Mortgage rates have reached a four-month high, with the average 30-year fixed-rate mortgage (FRM) treading above 3.5 percent for the first time since June to 3.52 percent, according to Freddie Mac’s recently released Primary Mortgage Market Survey® (PMMS®).
“The 30-year fixed-rate mortgage moved a solid five basis points to 3.52 percent while the 10-year Treasury yield remained relatively flat,” says Sean Becketti, chief economist at Freddie Mac. “This is the first week in over four months that rates have risen above 3.50 percent. This month, mortgage rates seem to be catching up to Treasury yields and returning to pre-Brexit levels.”
According to the survey, the 30-year FRM averaged 3.52 percent with an average 0.5 point for the week ending Oct. 20, 2016—up from last week’s average of 3.47 percent. A year ago at this time, the 30-year FRM averaged 3.79 percent.

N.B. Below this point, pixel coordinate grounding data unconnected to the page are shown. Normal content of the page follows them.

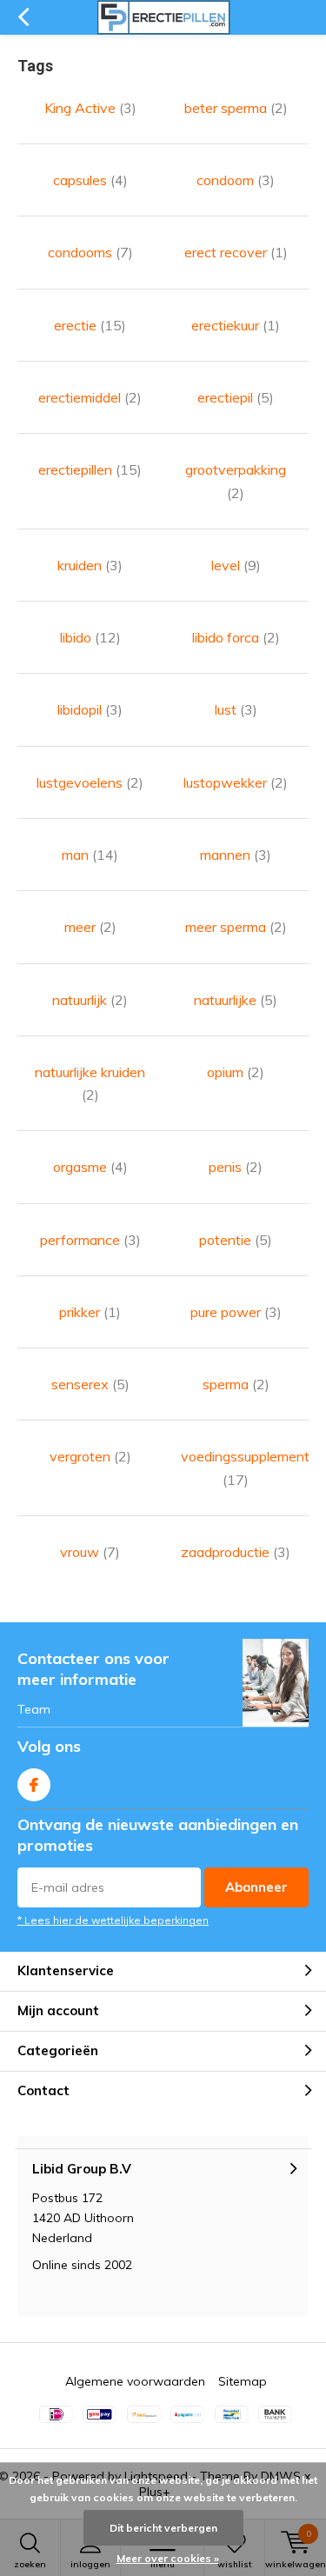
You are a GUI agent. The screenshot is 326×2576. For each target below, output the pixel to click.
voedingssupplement (236, 1468)
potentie (235, 1239)
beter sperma (236, 107)
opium (235, 1072)
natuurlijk (90, 999)
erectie (90, 325)
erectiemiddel (90, 397)
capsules (90, 180)
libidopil (90, 709)
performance (90, 1239)
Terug (23, 17)
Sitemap (242, 2381)
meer (90, 926)
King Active (90, 107)
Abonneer (256, 1887)
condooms (90, 252)
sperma (236, 1384)
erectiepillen (90, 469)
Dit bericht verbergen (163, 2527)
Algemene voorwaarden (135, 2381)
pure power (236, 1312)
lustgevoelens (90, 782)
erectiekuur (235, 325)
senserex (90, 1384)
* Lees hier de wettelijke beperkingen (113, 1920)
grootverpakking (235, 481)
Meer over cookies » (167, 2558)
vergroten (90, 1456)
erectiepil (235, 397)
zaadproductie (235, 1552)
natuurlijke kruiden (90, 1083)
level (236, 565)
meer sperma (236, 926)
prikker (90, 1312)
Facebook (33, 1784)
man (90, 854)
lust (236, 709)
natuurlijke (235, 999)
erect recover (236, 252)
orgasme (90, 1166)
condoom (235, 180)
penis (236, 1166)
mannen (235, 854)
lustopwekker (235, 782)
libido (90, 637)
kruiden (90, 565)
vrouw (90, 1552)
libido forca (236, 637)
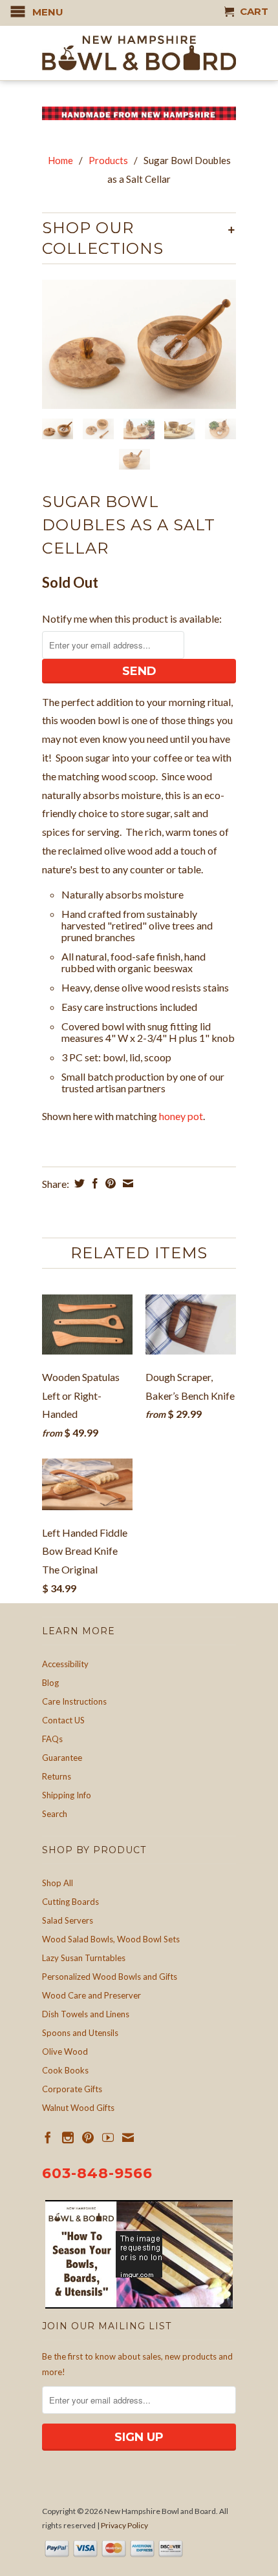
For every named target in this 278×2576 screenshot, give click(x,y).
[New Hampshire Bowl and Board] (139, 53)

The 15-year FRM, meanwhile, averaged 2.79 percent with an average 0.5 point, rising from last week it averaged 2.76 percent. A year ago at this time, the 15-year FRM averaged 2.98 percent.
The 5-year Treasury-index hybrid adjustable-rate mortgage (ARM) averaged 2.85 percent with an average 0.4 point, an increase from last week when it averaged 2.82 percent. A year ago, the 5-year ARM averaged 2.89 percent.